Pope calls Palestinian leader ‘angel of peace’ during visit
Francis made the compliment during the traditional exchange of gifts at the end of an official audience in the Apostolic Palace
Pope Francis praised Palestinian President Mahmoud Abbas as an “angel of peace” during a meeting Saturday at the Vatican that underscored the Holy See’s warm relations with the Palestinians.
Francis made the compliment during the traditional exchange of gifts at the end of an official audience in the Apostolic Palace. He presented Abbas with a medallion and explained that it represented the “angel of peace destroying the bad spirit of war.”
Francis said he thought the gift was appropriate since “you are an angel of peace.” During his 2014 visit to Israel and the West Bank, Francis called both Abbas and Israeli President Shimon Peres men of peace.
Abbas is in Rome for the canonization Sunday of two 19th-century nuns from what was then Ottoman-ruled Palestine. The new saints, Mariam Bawardy and Marie Alphonsine Ghattas, are the first from the region to be canonized since the early days of Christianity.
Abbas on Saturday offered Francis relics of the two new saints.
Church officials are holding up the new saints as a sign of hope and encouragement for Christians in the Middle East at a time when violent persecution from Islamic extremists has driven many Christians from the region of Christ’s birth.
Abbas’ visit also comes days after the Vatican finalized a bilateral treaty with the “state of Palestine” that made explicit its recognition of Palestinian statehood.

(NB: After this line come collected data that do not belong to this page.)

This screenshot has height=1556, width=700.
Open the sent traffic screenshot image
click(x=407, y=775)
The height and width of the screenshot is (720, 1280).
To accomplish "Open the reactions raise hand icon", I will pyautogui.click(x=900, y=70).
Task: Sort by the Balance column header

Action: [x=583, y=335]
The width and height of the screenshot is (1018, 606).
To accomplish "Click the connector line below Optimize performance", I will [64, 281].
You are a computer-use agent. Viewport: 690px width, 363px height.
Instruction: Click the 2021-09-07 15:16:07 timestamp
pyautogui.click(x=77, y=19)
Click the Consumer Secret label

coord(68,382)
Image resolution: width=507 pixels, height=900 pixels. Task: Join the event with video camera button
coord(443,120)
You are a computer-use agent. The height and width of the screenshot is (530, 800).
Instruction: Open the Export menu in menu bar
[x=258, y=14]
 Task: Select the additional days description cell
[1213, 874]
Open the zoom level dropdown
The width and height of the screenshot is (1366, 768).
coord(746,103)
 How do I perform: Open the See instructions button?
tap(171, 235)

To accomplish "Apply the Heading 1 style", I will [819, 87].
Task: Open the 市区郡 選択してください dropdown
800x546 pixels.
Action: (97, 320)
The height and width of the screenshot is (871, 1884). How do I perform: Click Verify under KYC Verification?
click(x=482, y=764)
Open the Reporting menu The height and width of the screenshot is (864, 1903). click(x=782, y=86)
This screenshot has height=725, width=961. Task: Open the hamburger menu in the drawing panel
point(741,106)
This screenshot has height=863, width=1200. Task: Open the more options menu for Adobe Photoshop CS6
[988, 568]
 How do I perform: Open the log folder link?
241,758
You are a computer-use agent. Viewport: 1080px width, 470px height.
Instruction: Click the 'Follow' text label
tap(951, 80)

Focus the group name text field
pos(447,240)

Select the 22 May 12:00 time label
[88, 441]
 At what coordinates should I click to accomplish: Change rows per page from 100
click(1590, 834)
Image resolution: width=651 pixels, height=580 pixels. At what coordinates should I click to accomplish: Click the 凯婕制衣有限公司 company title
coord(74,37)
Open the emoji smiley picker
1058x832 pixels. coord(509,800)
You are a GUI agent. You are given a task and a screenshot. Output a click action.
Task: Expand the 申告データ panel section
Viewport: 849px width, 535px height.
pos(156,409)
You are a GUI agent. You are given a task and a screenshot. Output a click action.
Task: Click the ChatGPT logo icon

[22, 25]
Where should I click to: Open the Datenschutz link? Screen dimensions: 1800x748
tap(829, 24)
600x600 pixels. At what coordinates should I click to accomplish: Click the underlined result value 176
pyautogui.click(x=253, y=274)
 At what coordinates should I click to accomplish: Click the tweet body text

The Vatican said it had expressed “great satisfaction” over the new treaty during the talks with the Palestinian delegation. It said the pope, and later the Vatican secretary of state, also expressed hopes that direct peace talks with Israel would resume.
“To this end, the wish was reiterated that with the support of the international community, Israelis and Palestinians may take with determination courageous decisions to promote peace,” a Vatican statement said.
It added that interreligious dialogue was needed to combat terrorism.